Sikap tegas Kijne sejak dulu, kini menjadi nyata pada kita semua bahwa GKI adalah Gereja Injili dan bukan Gereja etnis sampai sekarang. Prinsip GKI tidak sama seperti Gereja HKBP di Sumatera Barat, Gereja GKJW di Jawa dan beberapa gereja kesukuan lainnya yang ada di Indonesia. Sebenarnya, Papua yang memiliki hampir kurang lebih 250-an suku bahasa, boleh dikatakan, bisa memungkinkan lahirnya gereja-gereja kesukuan. Mengapa tanah Papua tidak sama seperti dengan daerah-daerah lain misalnya Sumatera, Jawa, Sulawesi, yang memiliki gereja-gereja kesukuan, padahal kalau mau dibilang jumlah suku mereka seberapa saja? Menjawab pertanyaan seperti ini ada tigal hal penting yang merupakan jawaban mendasar.
a.      Jawaban Iman : GKI menjadi Gereja Kristen Injili oleh karena kemurahan TUHAN. Prinsip dasar kehadiran Kristus dalam dunia ini adalah demi persekutuan manusia dengan Pencipta, dengan Sesama dan dengan Alam ciptaan Allah. Jadi, khususnya sesama manusia, Allah dominan menganugrahi faham kebersamaan di tengah-tengah kemajemukan suku.

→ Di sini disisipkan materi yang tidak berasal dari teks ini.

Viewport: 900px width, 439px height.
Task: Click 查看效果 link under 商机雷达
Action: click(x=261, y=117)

b.        Jawaban Historis : Kalau Injil tidak hadir di tanah Papua, saya tidak tahu, apa jadinya orang-orang di atas pulau itu. Tetapi oleh karena Injil itulah para ZENDELING -Ottow, Geissler, van Haselt, Jesrick, Wolders, Binkh van Bal….dll - berjuang bekerja keras agar sikap hidup lama menjadi baru; perang berubah menjadi damai di antara suku, penjual-belian budak antar suku berubah menjadi persaudaraan yang harmonis, dsb. Dengan adanya penanaman Injil dalam kehidupan orang Papua, maka Injil itu menjadi pemersatu di antara setiap suku. Peran zendeling adalah penanam bibit Injil yang walau pun tidak menuai tetapi telah ikut menanam Injil pemersatu itu.

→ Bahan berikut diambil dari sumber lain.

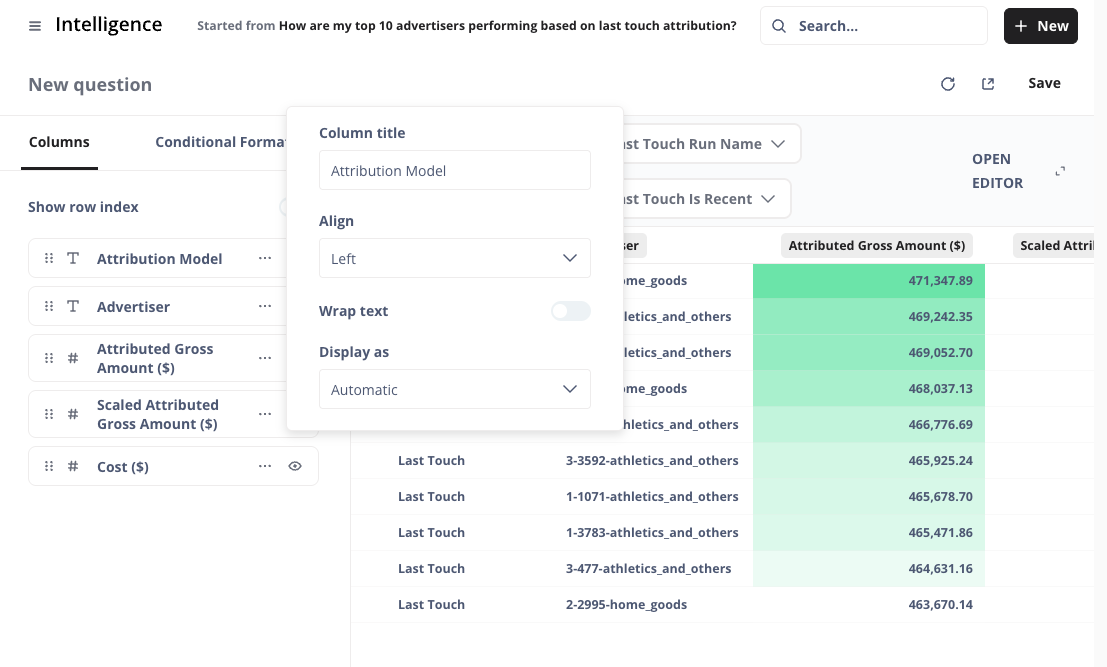This screenshot has height=667, width=1107.
Task: Click the New button
Action: (1040, 26)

c.       Jawaban Pastoral : I.S. KIJNE bukan sekedar pendidik melainkan sebagai seorang motivator berdirinya GKI Di Tanah Papua. Faham Injilisme dan oikumenisme-keesaan ditanamkan secara sistematis dan terarah kepada rekan-rekan kerjanya dan lebih utama lagi kepada para muridnya yang kemudian hari menjadi pemimpin dalam gereja GKI di tanah Papua. Suara profetis terus dikomandangkan tentang sebuah nilai persekutuan bagi orang Papua di dalam keanekaragam suku dan bahasa. Oleh karena faham seperti itulah maka GKI tidak lahir menjadi gereja suku melainkan gereja Injili dan oikumenis.
Tiga jawaban di atas ini merupakan determina lahirnya Gereja Kristen Injil Di Tanah Papua yang Injili dan Oikumenis. Hanya karena anugerah Tuhan yang besar, para zendeling memberitakan Injil pemersatu bagi orang Papua, dan melalui pastoral para pendiri menjadikan GKI sebagai gereja Injili dan Oikumenis.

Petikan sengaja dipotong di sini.